Future for the JOni regex library

Mon May 6 11:09:25 PDT 2013

Thanks for the updates, Hannes!

Wow, I didn't expect to hear you already had a regex compiler, but I
suppose I should have known :-) I wonder if we can port it back to
Joni and finish it...regex compilation has been on our want list for a
long time.

I understand what you mean about stripping stuff out. We have to use
Joni almost as-is because of the complexities of Ruby regex and
encoding logic, but there's not much need for you to do the same.
Sharing in the long term will probably be difficult.

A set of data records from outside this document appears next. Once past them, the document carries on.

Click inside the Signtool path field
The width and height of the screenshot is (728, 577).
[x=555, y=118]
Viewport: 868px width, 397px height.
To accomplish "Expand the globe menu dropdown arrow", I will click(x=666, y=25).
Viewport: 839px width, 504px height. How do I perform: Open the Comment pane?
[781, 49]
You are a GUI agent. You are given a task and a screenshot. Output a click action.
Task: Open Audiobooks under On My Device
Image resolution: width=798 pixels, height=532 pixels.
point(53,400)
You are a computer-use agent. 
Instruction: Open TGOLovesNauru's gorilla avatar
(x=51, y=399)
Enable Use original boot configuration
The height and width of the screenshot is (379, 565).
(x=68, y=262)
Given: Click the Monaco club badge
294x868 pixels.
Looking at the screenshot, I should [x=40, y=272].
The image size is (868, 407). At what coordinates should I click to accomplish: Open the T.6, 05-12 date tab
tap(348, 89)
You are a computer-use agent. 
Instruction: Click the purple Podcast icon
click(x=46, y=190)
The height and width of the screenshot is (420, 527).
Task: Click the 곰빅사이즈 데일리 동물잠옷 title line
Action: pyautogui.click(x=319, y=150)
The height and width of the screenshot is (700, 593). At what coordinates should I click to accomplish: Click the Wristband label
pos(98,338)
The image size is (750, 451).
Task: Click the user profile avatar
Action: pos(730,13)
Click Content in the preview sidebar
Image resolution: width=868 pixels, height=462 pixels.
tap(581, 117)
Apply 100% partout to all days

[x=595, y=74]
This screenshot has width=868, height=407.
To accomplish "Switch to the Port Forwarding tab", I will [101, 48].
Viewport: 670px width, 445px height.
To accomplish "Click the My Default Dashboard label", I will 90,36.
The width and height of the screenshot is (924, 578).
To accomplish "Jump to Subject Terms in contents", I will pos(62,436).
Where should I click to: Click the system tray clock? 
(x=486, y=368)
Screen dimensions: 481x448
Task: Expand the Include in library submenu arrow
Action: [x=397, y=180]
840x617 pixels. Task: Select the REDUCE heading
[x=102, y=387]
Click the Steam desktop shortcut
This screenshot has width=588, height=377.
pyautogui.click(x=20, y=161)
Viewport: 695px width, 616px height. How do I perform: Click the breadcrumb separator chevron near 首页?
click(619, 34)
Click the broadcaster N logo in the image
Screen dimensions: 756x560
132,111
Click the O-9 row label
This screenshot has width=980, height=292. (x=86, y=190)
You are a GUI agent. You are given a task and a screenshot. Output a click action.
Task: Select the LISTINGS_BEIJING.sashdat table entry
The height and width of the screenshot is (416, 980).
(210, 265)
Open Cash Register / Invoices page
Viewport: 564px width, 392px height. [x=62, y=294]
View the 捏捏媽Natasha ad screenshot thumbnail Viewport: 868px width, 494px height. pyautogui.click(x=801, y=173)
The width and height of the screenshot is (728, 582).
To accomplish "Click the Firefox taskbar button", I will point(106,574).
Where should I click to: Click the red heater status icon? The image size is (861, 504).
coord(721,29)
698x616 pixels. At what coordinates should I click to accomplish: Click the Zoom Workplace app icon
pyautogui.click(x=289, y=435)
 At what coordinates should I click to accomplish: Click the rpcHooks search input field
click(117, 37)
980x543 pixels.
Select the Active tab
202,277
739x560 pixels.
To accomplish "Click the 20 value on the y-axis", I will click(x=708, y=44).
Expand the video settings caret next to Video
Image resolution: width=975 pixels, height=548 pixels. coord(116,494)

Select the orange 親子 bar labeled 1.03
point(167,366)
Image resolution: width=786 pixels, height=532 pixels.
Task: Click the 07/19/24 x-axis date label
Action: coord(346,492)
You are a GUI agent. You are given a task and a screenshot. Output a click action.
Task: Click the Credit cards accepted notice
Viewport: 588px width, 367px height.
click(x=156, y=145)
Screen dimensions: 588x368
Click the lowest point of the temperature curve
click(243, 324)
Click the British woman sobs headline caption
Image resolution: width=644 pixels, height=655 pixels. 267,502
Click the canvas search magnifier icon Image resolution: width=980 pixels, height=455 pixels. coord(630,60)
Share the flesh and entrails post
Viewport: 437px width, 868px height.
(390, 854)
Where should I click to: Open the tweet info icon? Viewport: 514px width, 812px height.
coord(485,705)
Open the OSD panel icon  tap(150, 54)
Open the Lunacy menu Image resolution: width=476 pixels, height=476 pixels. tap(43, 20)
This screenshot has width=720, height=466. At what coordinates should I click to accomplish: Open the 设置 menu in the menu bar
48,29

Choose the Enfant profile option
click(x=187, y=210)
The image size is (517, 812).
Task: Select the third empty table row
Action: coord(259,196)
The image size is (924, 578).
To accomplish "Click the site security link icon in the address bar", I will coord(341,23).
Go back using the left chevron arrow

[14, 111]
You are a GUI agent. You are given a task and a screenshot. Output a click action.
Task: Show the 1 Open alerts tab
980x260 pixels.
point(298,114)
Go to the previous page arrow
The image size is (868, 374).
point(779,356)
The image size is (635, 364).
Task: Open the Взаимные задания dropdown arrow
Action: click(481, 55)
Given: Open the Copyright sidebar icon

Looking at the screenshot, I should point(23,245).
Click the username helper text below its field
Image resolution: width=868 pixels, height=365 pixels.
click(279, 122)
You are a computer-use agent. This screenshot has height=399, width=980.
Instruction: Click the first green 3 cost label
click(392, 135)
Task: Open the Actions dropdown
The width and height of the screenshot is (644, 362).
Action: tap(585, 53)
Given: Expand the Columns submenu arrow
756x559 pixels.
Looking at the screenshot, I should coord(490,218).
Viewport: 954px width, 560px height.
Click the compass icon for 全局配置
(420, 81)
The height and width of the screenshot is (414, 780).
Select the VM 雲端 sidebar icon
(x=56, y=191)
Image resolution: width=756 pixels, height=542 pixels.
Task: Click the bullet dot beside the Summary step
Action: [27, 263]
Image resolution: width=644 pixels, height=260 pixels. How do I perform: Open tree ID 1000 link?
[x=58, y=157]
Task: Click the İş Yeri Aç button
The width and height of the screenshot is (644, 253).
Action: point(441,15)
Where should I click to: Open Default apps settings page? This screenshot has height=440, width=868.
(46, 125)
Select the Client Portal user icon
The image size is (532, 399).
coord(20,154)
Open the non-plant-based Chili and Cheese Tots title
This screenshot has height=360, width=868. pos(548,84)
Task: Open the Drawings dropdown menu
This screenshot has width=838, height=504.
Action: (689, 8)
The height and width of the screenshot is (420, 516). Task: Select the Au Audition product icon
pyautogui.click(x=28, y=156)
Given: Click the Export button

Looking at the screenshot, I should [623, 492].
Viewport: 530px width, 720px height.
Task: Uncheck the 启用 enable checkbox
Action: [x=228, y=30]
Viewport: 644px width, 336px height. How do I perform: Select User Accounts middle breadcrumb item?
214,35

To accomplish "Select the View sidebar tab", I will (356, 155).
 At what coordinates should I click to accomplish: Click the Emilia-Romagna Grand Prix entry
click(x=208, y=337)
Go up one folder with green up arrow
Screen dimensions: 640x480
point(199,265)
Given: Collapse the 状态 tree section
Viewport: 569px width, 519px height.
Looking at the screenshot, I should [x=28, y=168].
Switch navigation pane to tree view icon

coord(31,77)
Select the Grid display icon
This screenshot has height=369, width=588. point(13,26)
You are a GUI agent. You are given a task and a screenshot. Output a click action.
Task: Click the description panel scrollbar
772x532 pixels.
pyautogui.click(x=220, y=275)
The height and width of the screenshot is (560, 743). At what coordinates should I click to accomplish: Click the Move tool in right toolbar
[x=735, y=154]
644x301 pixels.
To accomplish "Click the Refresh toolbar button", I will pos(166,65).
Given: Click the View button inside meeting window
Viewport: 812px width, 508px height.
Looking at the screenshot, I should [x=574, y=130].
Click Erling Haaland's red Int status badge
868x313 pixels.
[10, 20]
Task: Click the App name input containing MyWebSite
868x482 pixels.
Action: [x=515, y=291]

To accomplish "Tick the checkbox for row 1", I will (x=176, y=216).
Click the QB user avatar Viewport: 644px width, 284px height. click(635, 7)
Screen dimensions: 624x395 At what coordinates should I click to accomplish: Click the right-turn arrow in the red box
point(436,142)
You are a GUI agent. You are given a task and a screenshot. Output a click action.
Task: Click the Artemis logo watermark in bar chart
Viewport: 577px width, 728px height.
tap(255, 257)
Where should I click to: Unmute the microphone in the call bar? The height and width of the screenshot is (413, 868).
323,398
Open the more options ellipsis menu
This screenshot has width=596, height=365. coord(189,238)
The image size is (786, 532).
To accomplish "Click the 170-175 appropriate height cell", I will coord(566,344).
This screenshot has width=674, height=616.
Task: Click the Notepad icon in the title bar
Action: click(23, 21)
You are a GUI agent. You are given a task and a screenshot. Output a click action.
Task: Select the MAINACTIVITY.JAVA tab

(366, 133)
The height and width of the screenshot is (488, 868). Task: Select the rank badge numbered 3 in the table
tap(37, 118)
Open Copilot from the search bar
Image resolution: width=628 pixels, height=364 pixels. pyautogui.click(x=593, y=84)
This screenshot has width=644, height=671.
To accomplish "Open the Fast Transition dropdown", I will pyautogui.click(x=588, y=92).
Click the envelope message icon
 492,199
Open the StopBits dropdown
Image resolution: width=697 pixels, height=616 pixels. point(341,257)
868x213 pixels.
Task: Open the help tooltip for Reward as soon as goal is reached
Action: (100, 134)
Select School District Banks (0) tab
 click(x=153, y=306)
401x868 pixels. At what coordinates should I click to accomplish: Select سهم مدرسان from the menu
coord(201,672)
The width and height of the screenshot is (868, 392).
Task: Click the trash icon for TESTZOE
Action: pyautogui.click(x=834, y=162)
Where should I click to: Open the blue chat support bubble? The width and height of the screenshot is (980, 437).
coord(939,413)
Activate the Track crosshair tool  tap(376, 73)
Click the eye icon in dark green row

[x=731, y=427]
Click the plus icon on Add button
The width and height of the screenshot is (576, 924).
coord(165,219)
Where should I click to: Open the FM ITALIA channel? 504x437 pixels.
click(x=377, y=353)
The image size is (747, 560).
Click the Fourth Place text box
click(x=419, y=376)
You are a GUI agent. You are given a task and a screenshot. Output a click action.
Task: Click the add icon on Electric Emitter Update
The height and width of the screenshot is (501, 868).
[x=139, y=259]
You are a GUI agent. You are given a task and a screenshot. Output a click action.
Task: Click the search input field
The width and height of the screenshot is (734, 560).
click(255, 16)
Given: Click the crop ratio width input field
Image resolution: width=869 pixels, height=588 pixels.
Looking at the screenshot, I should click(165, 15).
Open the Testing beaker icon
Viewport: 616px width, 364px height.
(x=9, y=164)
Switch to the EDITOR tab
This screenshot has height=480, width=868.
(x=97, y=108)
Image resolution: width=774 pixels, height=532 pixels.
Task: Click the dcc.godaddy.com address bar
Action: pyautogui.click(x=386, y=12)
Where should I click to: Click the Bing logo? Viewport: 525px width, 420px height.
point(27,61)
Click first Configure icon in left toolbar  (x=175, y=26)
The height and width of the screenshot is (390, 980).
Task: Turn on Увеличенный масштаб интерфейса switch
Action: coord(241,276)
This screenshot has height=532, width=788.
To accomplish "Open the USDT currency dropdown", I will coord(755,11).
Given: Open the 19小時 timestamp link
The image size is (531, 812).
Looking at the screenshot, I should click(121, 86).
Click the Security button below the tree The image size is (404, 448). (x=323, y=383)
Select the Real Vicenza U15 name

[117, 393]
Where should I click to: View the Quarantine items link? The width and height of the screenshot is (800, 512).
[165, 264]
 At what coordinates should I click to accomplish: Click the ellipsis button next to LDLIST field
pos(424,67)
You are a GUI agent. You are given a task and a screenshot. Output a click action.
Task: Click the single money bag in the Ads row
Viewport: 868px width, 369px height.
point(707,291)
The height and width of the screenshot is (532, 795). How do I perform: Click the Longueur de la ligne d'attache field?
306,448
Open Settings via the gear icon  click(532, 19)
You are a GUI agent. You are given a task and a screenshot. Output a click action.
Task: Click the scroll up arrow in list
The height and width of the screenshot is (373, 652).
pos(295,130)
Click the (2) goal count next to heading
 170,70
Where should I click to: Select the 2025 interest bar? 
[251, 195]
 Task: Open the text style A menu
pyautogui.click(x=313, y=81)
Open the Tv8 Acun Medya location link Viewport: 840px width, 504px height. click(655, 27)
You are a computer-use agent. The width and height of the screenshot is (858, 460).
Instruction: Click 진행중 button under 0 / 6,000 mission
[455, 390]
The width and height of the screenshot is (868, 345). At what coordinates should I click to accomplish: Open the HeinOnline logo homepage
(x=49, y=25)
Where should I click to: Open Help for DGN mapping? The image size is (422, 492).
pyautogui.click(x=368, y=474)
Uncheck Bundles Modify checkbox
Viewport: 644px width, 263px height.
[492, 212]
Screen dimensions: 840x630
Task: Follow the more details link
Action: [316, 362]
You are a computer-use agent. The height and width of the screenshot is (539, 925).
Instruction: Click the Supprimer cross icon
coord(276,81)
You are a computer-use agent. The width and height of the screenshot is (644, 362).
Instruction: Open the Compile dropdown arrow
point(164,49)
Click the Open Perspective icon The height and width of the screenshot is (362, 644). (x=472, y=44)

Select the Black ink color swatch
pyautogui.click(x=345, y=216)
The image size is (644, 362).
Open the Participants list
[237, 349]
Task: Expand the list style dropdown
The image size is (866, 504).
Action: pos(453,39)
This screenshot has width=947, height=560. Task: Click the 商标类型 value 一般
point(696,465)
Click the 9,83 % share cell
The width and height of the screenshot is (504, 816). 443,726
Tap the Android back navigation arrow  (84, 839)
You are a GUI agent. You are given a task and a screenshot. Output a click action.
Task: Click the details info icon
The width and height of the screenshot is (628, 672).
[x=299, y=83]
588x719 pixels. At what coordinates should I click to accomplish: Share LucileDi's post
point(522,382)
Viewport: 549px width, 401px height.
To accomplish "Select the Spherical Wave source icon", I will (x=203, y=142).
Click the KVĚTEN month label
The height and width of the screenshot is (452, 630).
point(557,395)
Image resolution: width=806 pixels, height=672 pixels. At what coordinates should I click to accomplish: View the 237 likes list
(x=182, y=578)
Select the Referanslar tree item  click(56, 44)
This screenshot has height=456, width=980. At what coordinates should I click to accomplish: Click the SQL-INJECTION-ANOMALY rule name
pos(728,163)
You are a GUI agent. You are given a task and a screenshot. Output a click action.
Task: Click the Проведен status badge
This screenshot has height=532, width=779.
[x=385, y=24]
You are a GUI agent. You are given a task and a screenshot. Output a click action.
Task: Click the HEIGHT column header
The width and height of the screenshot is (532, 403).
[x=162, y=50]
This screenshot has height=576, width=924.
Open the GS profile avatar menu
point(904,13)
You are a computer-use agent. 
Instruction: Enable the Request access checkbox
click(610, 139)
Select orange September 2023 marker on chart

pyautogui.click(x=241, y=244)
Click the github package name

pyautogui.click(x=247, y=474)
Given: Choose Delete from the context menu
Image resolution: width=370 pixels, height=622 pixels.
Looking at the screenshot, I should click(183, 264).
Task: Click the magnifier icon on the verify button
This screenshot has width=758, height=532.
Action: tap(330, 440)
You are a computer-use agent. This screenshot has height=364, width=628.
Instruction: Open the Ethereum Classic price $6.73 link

I'm also really excited to hear that you will try to JEP this into
OpenJDK as the new regex backend. Have you been in contact with the
author of Joni, Marcin Mielzinsky? He would be very proud to know this
is in process, and obviously he deserves pretty much all the credit
for making this thing happen.

- Charlie

On Wed, May 1, 2013 at 5:50 PM, Hannes Wallnoefer
<hannes.wallnoefer at oracle.com> wrote:
> Hi Charlie,
>
> I feel a bit guilty for not getting (or keeping) in touch with you about
> this. We recently switched to Joni as our default regexp engine and it's
> working pretty well.
>
> What we have in Nashorn now is still relatively close to the JRuby codebase.
> Both share the same package structure, classes, and methods. Our code is
> just simpler because it doesn't have to deal with different encodings. My
> github fork contains a "noencoding" branch that represents the connection
> between the two:
>
> https://github.com/hns/joni/tree/noencoding
>
> However, there are some forces that might force us to drift further apart.
> One of them is code coverage. As it is, JavaScript uses a rather limited
> subset of what Joni provides, and this means a lot of code is neither used
> nor tested. Maintaining these bits doesn't seem to make sense (as far as
> Nashorn is concerned).
>
> It's a similar story with coding standards. We ran FindBugs over Joni and it
> found a number of issues, including things like public final arrays. Fixing
> these could require us to change the package structure or make other
> structural changes. Not to mention missing Javadocs and obscure naming,
> which would also drive us apart when fixed on our side.
>
> As Jim said I also worked on ASM bytecode generation and got quite far with
> it except for some combinations of nested quantifiers and captures I
> couldn't figure out. I've suspended the work for the time being since it's
> not the highest priority thing to do, but here's the patch:
>
> http://cr.openjdk.java.net/~hannesw/8012269/
>
> I definitely think it would be a great idea to keep our versions of Joni
> connected and evolving together. Right now this would still be relatively
> easy, but it will become harder as time goes by.
>
> Hannes
>
>
> Am 2013-05-01 22:10, schrieb Charles Oliver Nutter:
>
>> Hello!
>>
>> I saw a few weeks back that you guys have adopted JRuby's regex
>> engine, JOni, modified to work only with Java's char[]. We're thrilled
>> that you've found our engine useful enough to incorporate!
>>
>> However, I'm wondering about the future of these engines. We have
>> planned improvements, patches that come in from time to time, and so
>> on, and maintaining two separate copies will eventually lead to them
>> diverging. But without any way to specialize our byte[]-based JOni for
>> char[] easily, I'm not sure what can be done.
>>
>> Any thoughts on this? Just to tempt you... a few of the planned
>> improvements:
>>
>> * JVM bytecode compiler, for more fastness
>> * Thread interruptible execution, to kill off regex runs that don't
>> complete
>>
>> It would be great if we could collaborate on such things.
>>
>> - Charlie
>
>